Secondo Jeff deGuitt, direttore finanziario della NASA, questa è un’opportunità di business davvero unica al mondo. 

“C’è molta attività nel settore e ci sono già diverse offerte e agenzie in ballo per valutare la crescita e le diverse opportunità” ha commentato. La pensa così anche Robyn Gates, responsabile dell’agenzia che si occupa della ISS, che ha anticipato che la NASA autorizzerà al massimo due missioni all’anno per i privati che non comprendono le passeggiate nello spazio. Il progetto aiuterà la NASA a ridurre i costi di mantenimento della stazione spaziale, che sono elevatissimi.
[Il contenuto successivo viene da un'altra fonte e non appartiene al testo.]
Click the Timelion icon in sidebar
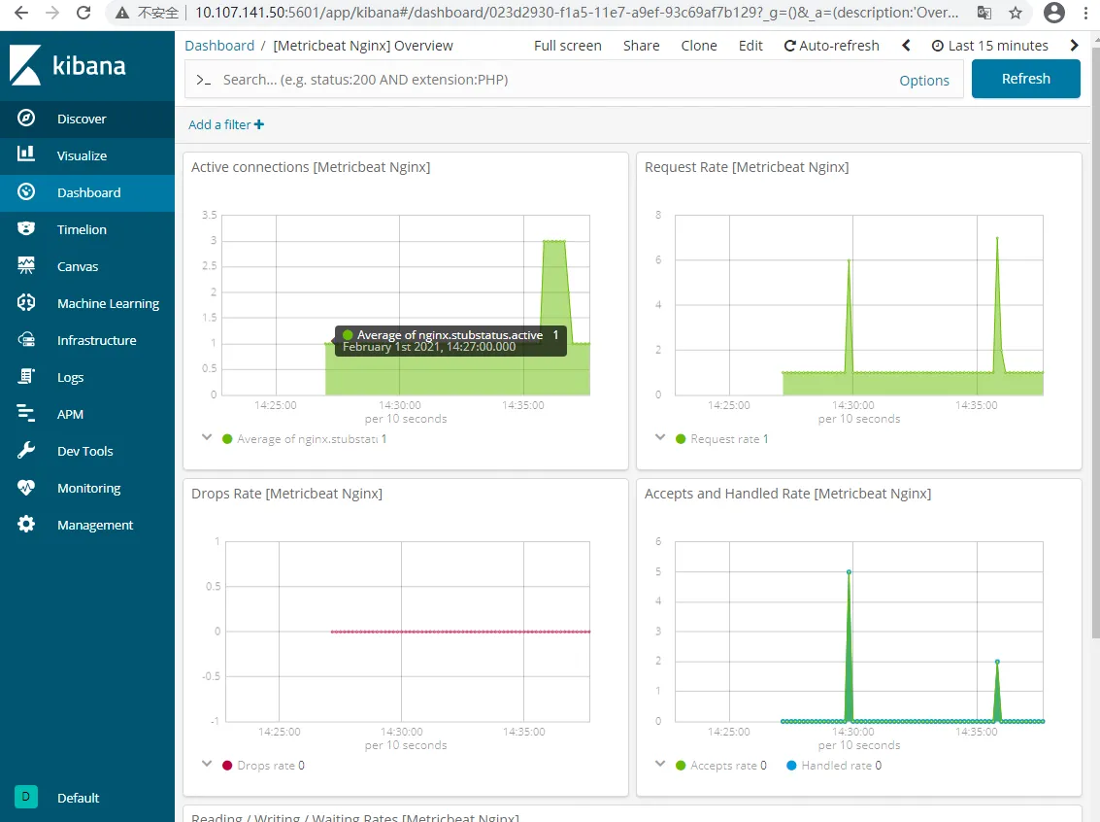The width and height of the screenshot is (1100, 822). coord(26,229)
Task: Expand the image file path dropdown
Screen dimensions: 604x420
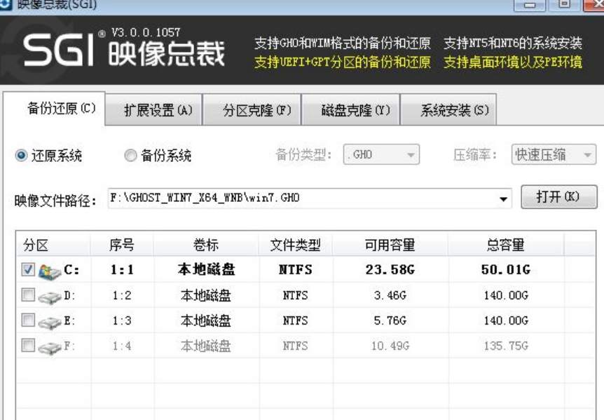Action: 503,199
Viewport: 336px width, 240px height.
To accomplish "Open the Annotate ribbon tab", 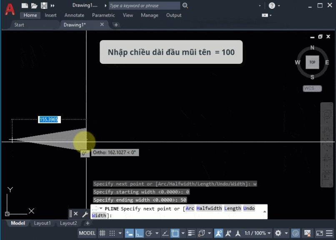I will point(74,15).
Ovviamente si tratta di un turismo per ricchi, anzi, ricchissimi, perché un viaggio nello spazio costerà 50 milioni di dollari a persona per trenta giorni. Gli astronauti privati potranno venire da ogni paese ma dovranno usare i veicoli spaziali statunitensi. Il costo del biglietto non include cibo, acqua, alloggio, che si stanzia sui 35mila dollari a persona al giorno. Nel costo del pacchetto astronomico vi è la possibilità di comunicare con la terra. Ed entro il 2021, anche la Russia potrebbe dare il via ad un suo programma di turismo nello spazio.